__To be done__
List every line from the entries below that contains the word "screenshot", copying each line in full. Case counts.

__Material to process__
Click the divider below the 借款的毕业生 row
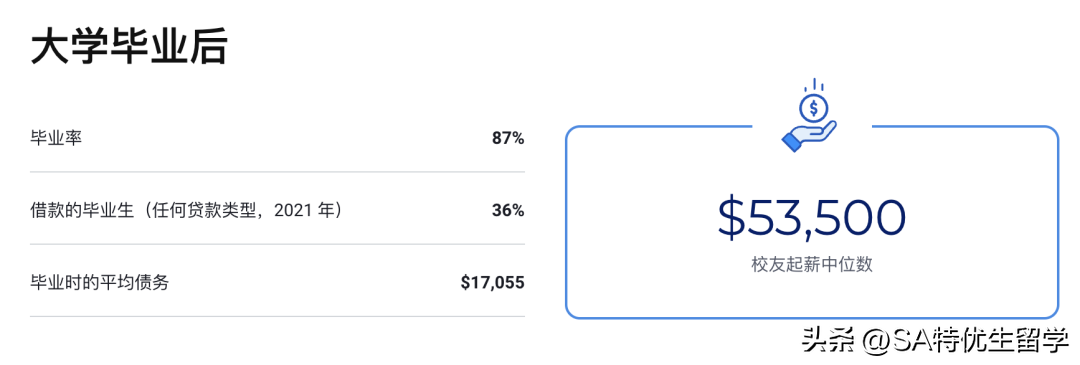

* * *

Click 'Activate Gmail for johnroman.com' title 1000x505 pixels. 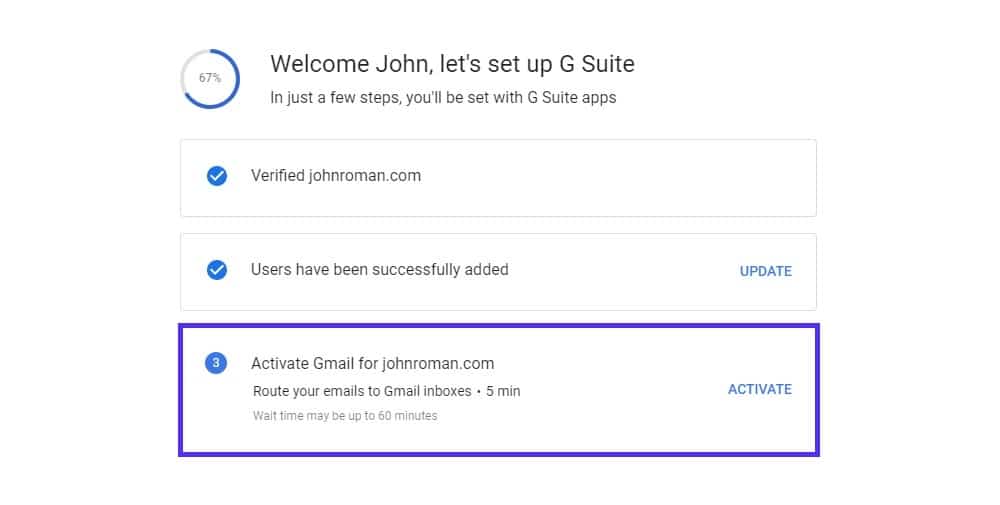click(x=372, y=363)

==

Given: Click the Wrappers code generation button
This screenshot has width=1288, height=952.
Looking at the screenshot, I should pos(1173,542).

__Problem solution__
This screenshot has width=1288, height=952.
Looking at the screenshot, I should pos(1173,542).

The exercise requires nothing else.